マイナカード画像など15万人分情報漏えいの労務クラウド、流出発表後に6社がサービス解約 ARRの5％強

WelcomeHRのイメージ（公式サイトから引用）

　3月に15万4650人分のユーザー情報漏えいを発表したワークスタイルテック（東京都港区、以下WST）について、インシデントの発表後、6社が同社の労務管理クラウドサービスを解約していたことが分かった。親会社のカオナビが5月13日の決算説明会で明かした。

　カオナビが17日に公開した決算説明の書き起こしによれば「WST社は、直販と代理店とOEMの、3つの販路でサービスを提供しており、3月末時点で約370社のお客さまを抱えています。今回のインシデントは、直販の顧客を管理するサーバで発生し、この直販には約50社のお客さまがいらっしゃいます。そして、情報漏えいを理由に、本日までに解約を申し入れてこられたお客さまは6社となっています。金額に換算すると、この6社の解約ARR（注：年次経常収益）はWST社全体のARRの5％強に相当します」（カオナビ橋本公隆CFO）という。

　カオナビは2023年12月にWSTの子会社化を発表したばかりだった。今回のインシデントは、カオナビがWSTのセキュリティ調査を行う過程で発覚したものという。カオナビによれば、情報が漏えいした可能性がある顧客には個別に通知済み。3月29日の時点で個人情報保護委員会への一次報告も済ませた。今後は5月末をめどに、再発防止策を含め個情委に最終報告するという。

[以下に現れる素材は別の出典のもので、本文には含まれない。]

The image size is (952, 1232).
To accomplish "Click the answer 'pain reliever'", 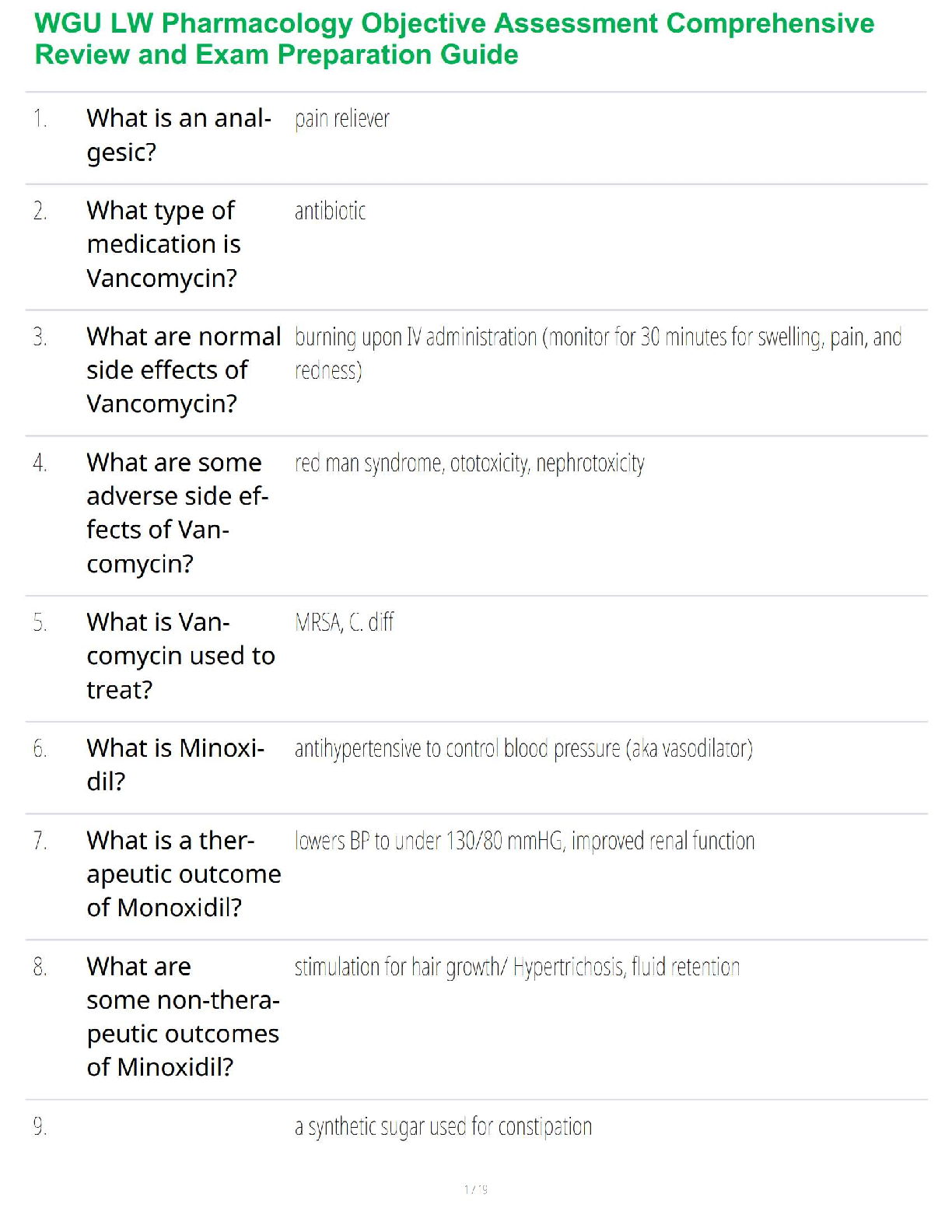I will click(341, 118).
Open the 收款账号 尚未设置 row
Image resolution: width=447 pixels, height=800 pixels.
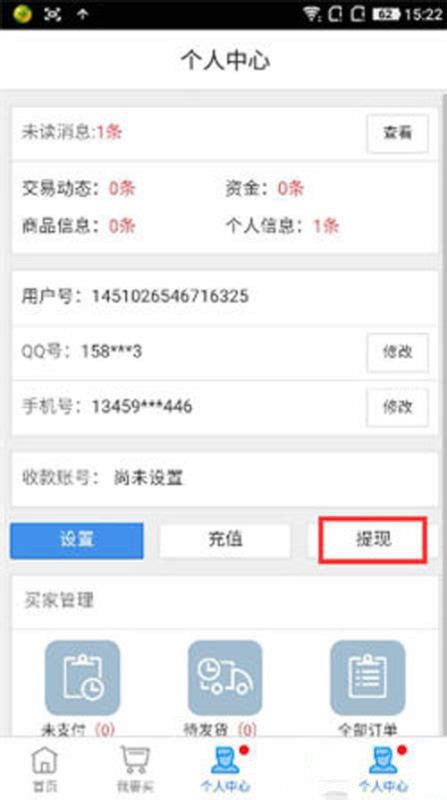(225, 479)
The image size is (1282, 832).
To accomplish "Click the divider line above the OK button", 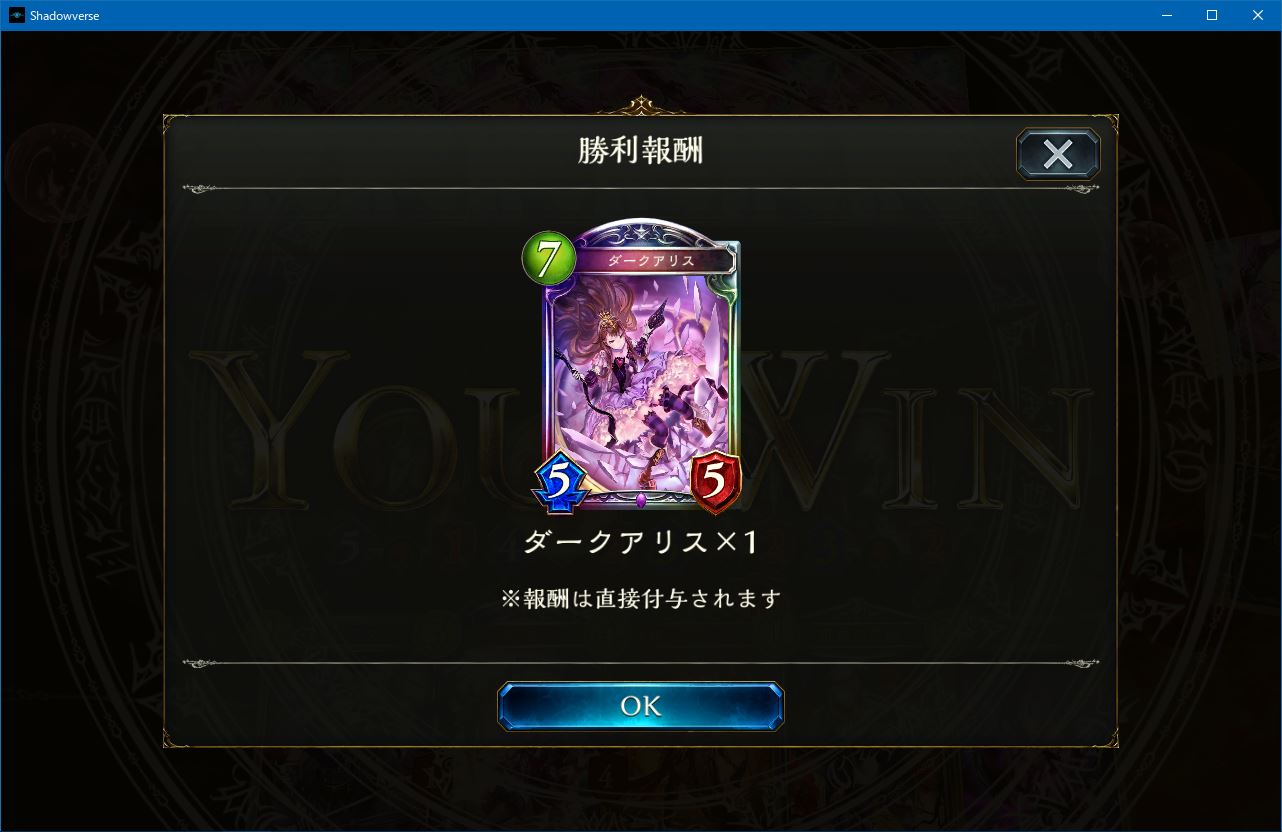I will [x=641, y=662].
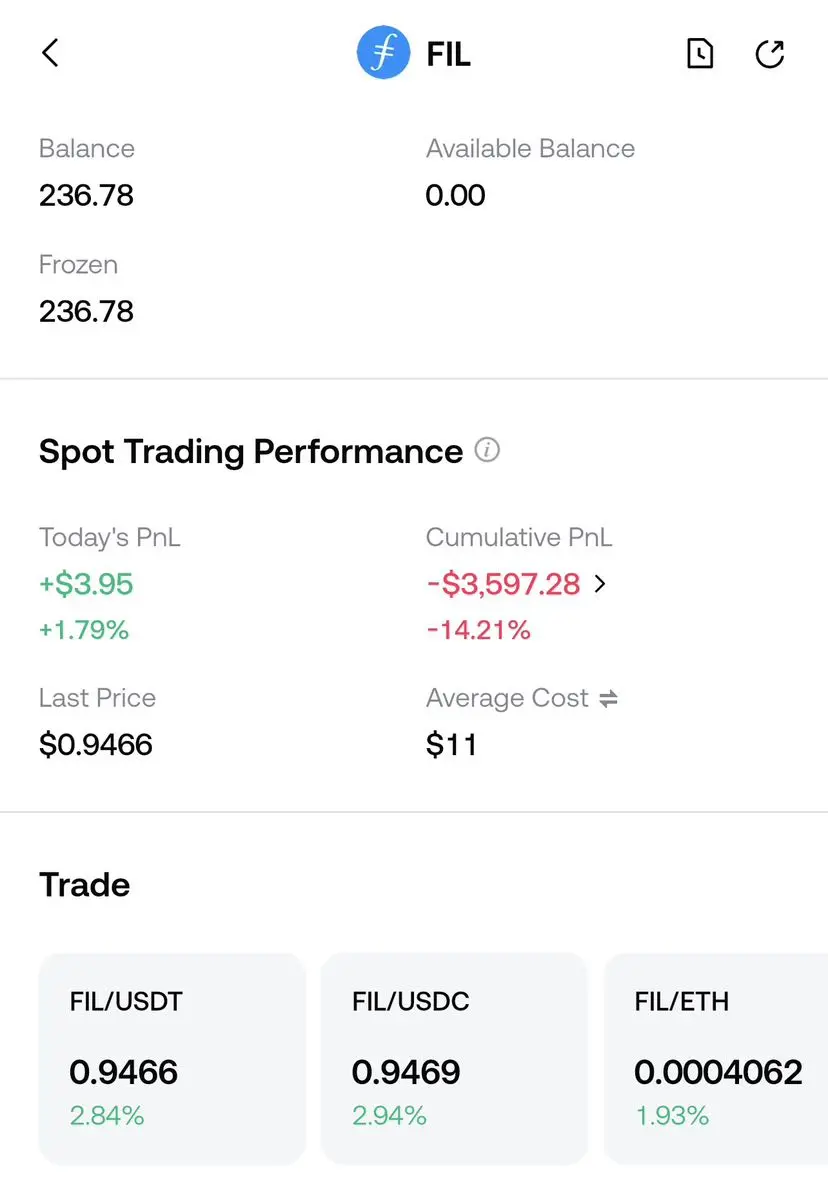Tap the Available Balance value 0.00

[455, 195]
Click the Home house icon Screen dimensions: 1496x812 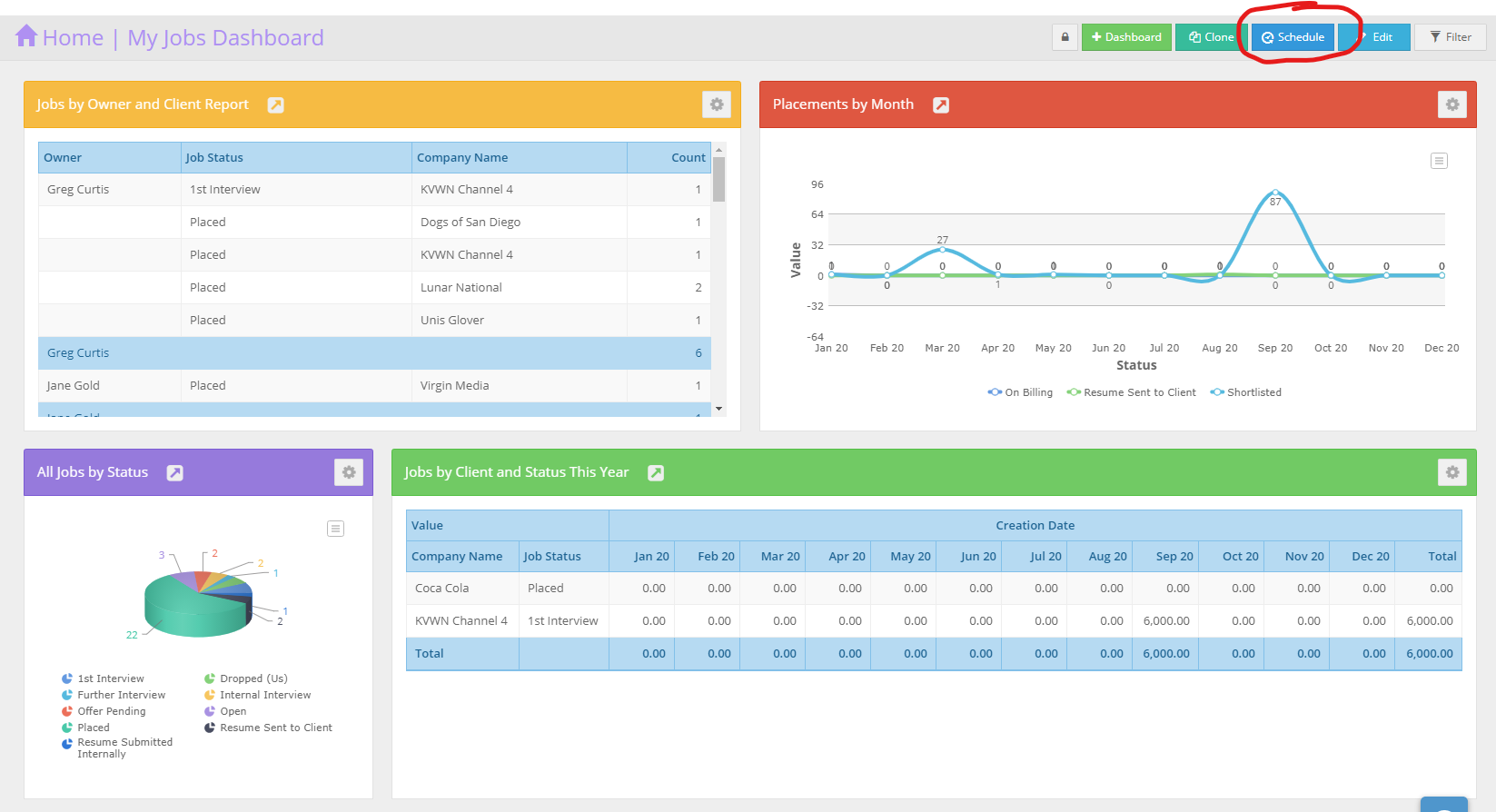coord(26,36)
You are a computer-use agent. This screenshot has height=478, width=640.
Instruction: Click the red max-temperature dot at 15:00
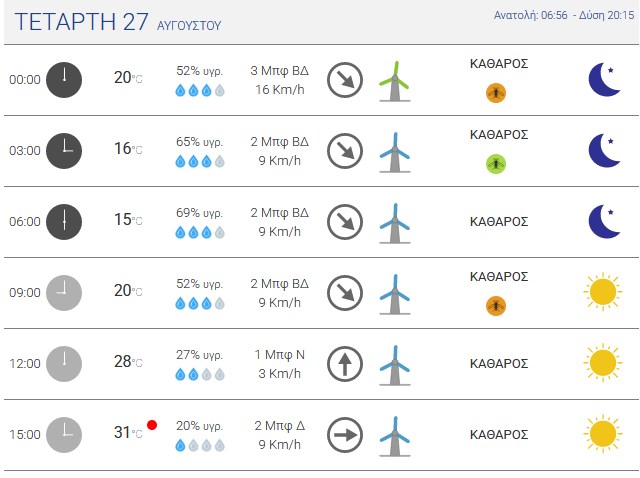(152, 425)
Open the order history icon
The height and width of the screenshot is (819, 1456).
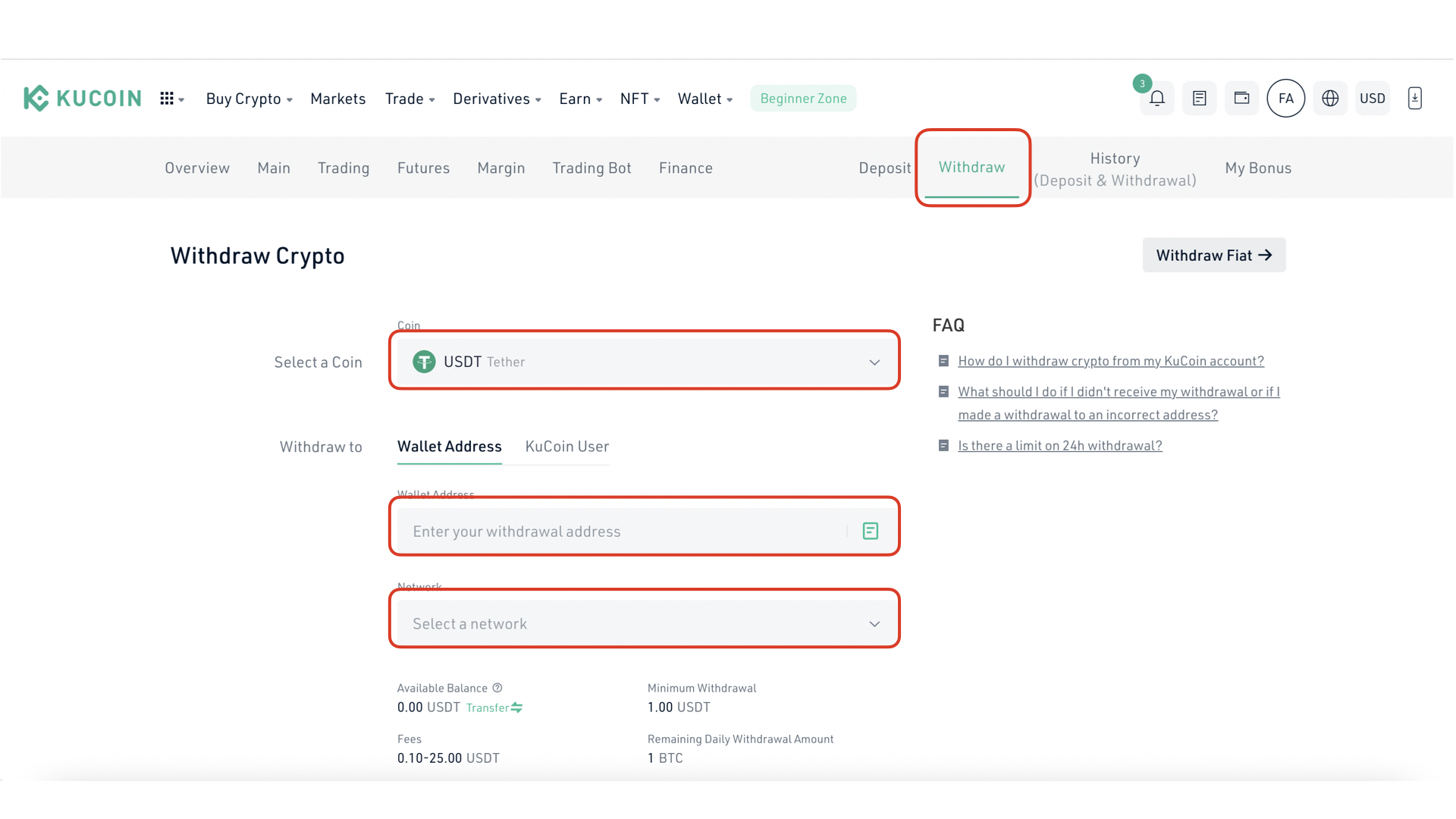point(1199,98)
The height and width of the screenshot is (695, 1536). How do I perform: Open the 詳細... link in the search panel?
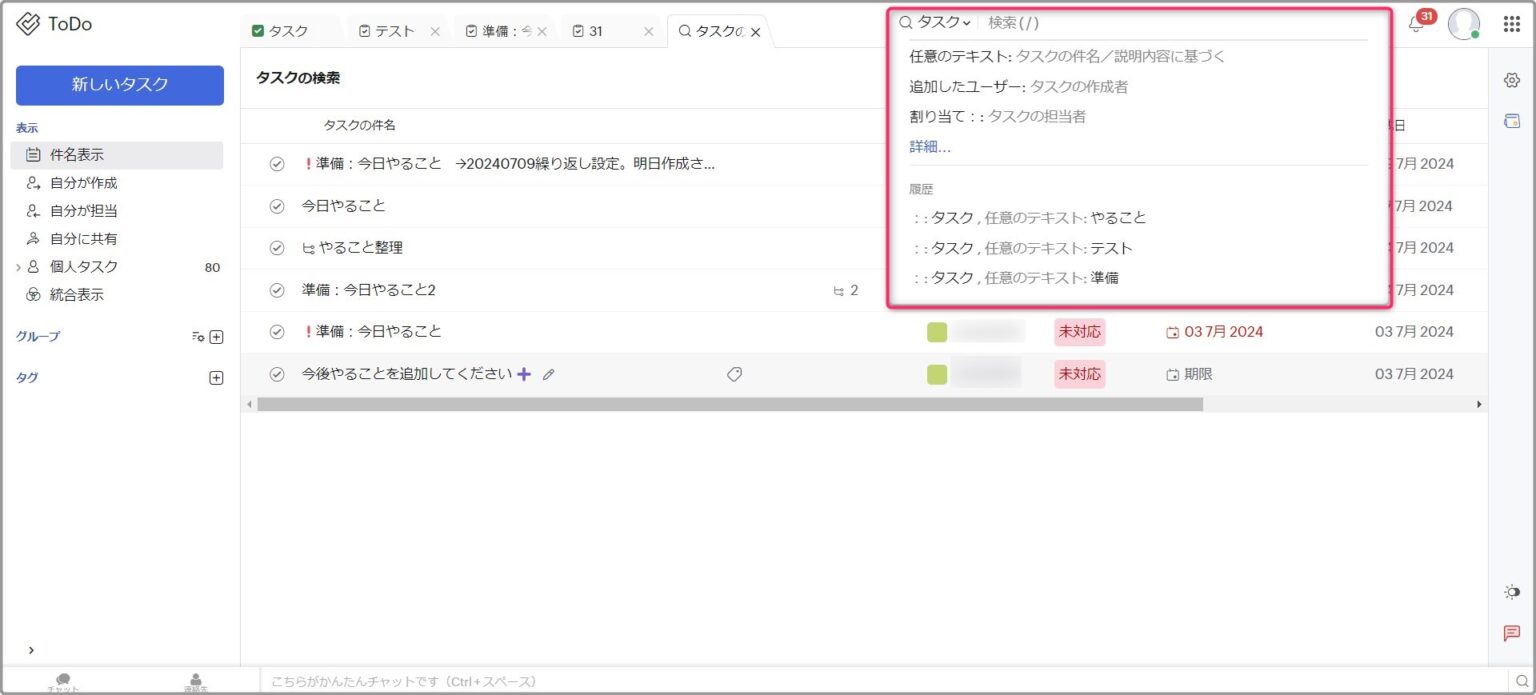(930, 145)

　WSTは3月29日、労務管理クラウドサービス「WelcomeHR」について、サーバの設定ミスによりユーザー情報が外部から閲覧可能な状態になっていたと発表。16万2830人分の情報が閲覧可能で、うち15万4650人分の情報が実際に第三者にダウンロードされたという。閲覧可能だった情報の中には、氏名や住所などの個人情報に加え、マイナンバーカードや運転免許証などの画像も含まれていた。